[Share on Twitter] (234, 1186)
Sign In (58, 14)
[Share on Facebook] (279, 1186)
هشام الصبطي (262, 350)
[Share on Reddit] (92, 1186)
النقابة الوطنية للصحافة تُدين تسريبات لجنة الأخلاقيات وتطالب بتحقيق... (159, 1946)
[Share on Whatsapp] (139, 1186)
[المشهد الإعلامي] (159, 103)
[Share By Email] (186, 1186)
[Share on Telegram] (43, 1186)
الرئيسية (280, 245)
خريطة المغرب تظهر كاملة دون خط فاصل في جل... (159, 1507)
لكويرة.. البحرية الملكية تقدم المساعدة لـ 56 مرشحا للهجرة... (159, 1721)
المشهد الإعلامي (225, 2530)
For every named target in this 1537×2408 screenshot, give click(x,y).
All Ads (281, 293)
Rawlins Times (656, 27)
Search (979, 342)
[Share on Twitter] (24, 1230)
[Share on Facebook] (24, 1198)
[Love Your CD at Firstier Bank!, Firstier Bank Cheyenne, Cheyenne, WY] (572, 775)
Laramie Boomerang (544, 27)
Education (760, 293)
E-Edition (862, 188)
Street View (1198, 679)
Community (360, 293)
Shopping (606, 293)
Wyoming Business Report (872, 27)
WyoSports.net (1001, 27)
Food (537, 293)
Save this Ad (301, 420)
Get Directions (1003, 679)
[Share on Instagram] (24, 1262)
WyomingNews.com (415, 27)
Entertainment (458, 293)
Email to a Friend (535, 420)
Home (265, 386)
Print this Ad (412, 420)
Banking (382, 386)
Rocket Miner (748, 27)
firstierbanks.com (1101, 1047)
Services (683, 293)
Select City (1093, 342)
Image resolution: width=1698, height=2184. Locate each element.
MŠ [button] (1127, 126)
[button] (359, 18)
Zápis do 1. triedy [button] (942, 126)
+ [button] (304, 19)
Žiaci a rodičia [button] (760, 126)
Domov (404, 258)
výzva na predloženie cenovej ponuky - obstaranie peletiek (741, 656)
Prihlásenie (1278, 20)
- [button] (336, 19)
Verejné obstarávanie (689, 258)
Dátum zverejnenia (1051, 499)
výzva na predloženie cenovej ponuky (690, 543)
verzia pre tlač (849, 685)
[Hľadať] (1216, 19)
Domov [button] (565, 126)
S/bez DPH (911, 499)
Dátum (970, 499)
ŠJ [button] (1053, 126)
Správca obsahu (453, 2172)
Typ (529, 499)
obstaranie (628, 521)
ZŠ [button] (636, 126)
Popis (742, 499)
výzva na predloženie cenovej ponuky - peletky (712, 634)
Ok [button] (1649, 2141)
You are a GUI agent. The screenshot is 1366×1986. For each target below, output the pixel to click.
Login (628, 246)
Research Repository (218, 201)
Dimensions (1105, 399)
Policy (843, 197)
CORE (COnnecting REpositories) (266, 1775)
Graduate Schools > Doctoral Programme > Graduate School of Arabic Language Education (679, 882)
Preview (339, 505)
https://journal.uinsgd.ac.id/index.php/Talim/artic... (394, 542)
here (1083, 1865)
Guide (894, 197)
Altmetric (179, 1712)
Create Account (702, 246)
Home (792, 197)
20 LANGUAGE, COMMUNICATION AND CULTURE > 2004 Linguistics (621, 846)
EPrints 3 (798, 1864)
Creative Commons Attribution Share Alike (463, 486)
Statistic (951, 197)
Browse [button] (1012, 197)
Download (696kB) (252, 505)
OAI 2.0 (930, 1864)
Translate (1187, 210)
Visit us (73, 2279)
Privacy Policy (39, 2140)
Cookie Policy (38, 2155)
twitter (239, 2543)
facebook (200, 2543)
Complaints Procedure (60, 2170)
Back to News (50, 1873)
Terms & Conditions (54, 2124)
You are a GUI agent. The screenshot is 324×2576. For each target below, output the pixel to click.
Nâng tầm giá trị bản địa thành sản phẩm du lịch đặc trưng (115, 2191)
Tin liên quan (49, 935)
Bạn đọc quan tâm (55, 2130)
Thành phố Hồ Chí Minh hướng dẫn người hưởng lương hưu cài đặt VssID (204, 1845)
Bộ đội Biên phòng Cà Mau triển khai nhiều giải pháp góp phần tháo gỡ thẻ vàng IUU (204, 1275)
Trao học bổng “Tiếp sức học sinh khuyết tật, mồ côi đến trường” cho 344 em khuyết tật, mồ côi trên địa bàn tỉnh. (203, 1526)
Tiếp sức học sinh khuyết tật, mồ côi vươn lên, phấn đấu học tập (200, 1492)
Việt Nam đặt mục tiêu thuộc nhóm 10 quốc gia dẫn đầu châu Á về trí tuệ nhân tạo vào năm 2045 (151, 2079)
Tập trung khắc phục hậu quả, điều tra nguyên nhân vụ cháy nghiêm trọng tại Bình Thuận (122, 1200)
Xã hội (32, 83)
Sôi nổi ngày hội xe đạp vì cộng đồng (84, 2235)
========
▶ GOAL OF THE EXERCISE: Return the whole of the data, character for character.

▶ ANSWER TO THE PROBLEM:
[Share on Twitter] (234, 1186)
Sign In (58, 14)
[Share on Facebook] (279, 1186)
هشام الصبطي (262, 350)
[Share on Reddit] (92, 1186)
النقابة الوطنية للصحافة تُدين تسريبات لجنة الأخلاقيات وتطالب بتحقيق... (159, 1946)
[Share on Whatsapp] (139, 1186)
[المشهد الإعلامي] (159, 103)
[Share By Email] (186, 1186)
[Share on Telegram] (43, 1186)
الرئيسية (280, 245)
خريطة المغرب تظهر كاملة دون خط فاصل في جل... (159, 1507)
لكويرة.. البحرية الملكية تقدم المساعدة لـ 56 مرشحا للهجرة... (159, 1721)
المشهد الإعلامي (225, 2530)
For every named target in this 1537×2408 screenshot, give click(x,y).
All Ads (281, 293)
Rawlins Times (656, 27)
Search (979, 342)
[Share on Twitter] (24, 1230)
[Share on Facebook] (24, 1198)
[Love Your CD at Firstier Bank!, Firstier Bank Cheyenne, Cheyenne, WY] (572, 775)
Laramie Boomerang (544, 27)
Education (760, 293)
E-Edition (862, 188)
Street View (1198, 679)
Community (360, 293)
Shopping (606, 293)
Wyoming Business Report (872, 27)
WyoSports.net (1001, 27)
Food (537, 293)
Save this Ad (301, 420)
Get Directions (1003, 679)
[Share on Instagram] (24, 1262)
WyomingNews.com (415, 27)
Entertainment (458, 293)
Email to a Friend (535, 420)
Home (265, 386)
Print this Ad (412, 420)
Banking (382, 386)
Rocket Miner (748, 27)
firstierbanks.com (1101, 1047)
Services (683, 293)
Select City (1093, 342)
Image resolution: width=1698, height=2184. Locate each element.
MŠ [button] (1127, 126)
[button] (359, 18)
Zápis do 1. triedy [button] (942, 126)
+ [button] (304, 19)
Žiaci a rodičia [button] (760, 126)
Domov (404, 258)
výzva na predloženie cenovej ponuky - obstaranie peletiek (741, 656)
Prihlásenie (1278, 20)
- [button] (336, 19)
Verejné obstarávanie (689, 258)
Dátum zverejnenia (1051, 499)
výzva na predloženie cenovej ponuky (690, 543)
verzia pre tlač (849, 685)
[Hľadať] (1216, 19)
Domov [button] (565, 126)
S/bez DPH (911, 499)
Dátum (970, 499)
ŠJ [button] (1053, 126)
Správca obsahu (453, 2172)
Typ (529, 499)
obstaranie (628, 521)
ZŠ [button] (636, 126)
Popis (742, 499)
výzva na predloženie cenovej ponuky - peletky (712, 634)
Ok [button] (1649, 2141)
You are a GUI agent. The screenshot is 1366×1986. For each target below, output the pixel to click.
Login (628, 246)
Research Repository (218, 201)
Dimensions (1105, 399)
Policy (843, 197)
CORE (COnnecting REpositories) (266, 1775)
Graduate Schools > Doctoral Programme > Graduate School of Arabic Language Education (679, 882)
Preview (339, 505)
https://journal.uinsgd.ac.id/index.php/Talim/artic... (394, 542)
here (1083, 1865)
Guide (894, 197)
Altmetric (179, 1712)
Create Account (702, 246)
Home (792, 197)
20 LANGUAGE, COMMUNICATION AND CULTURE > 2004 Linguistics (621, 846)
EPrints 3 (798, 1864)
Creative Commons Attribution Share Alike (463, 486)
Statistic (951, 197)
Browse [button] (1012, 197)
Download (696kB) (252, 505)
OAI 2.0 (930, 1864)
Translate (1187, 210)
Visit us (73, 2279)
Privacy Policy (39, 2140)
Cookie Policy (38, 2155)
twitter (239, 2543)
facebook (200, 2543)
Complaints Procedure (60, 2170)
Back to News (50, 1873)
Terms & Conditions (54, 2124)
You are a GUI agent. The screenshot is 324×2576. For each target below, output the pixel to click.
Nâng tầm giá trị bản địa thành sản phẩm du lịch đặc trưng (115, 2191)
Tin liên quan (49, 935)
Bạn đọc quan tâm (55, 2130)
Thành phố Hồ Chí Minh hướng dẫn người hưởng lương hưu cài đặt VssID (204, 1845)
Bộ đội Biên phòng Cà Mau triển khai nhiều giải pháp góp phần tháo gỡ thẻ vàng IUU (204, 1275)
Trao học bổng “Tiếp sức học sinh khuyết tật, mồ côi đến trường” cho 344 em khuyết tật, mồ côi trên địa bàn tỉnh. (203, 1526)
Tiếp sức học sinh khuyết tật, mồ côi vươn lên, phấn đấu học tập (200, 1492)
Việt Nam đặt mục tiêu thuộc nhóm 10 quốc gia dẫn đầu châu Á về trí tuệ nhân tạo vào năm 2045 (151, 2079)
Tập trung khắc phục hậu quả, điều tra nguyên nhân vụ cháy nghiêm trọng tại Bình Thuận (122, 1200)
Xã hội (32, 83)
Sôi nổi ngày hội xe đạp vì cộng đồng (84, 2235)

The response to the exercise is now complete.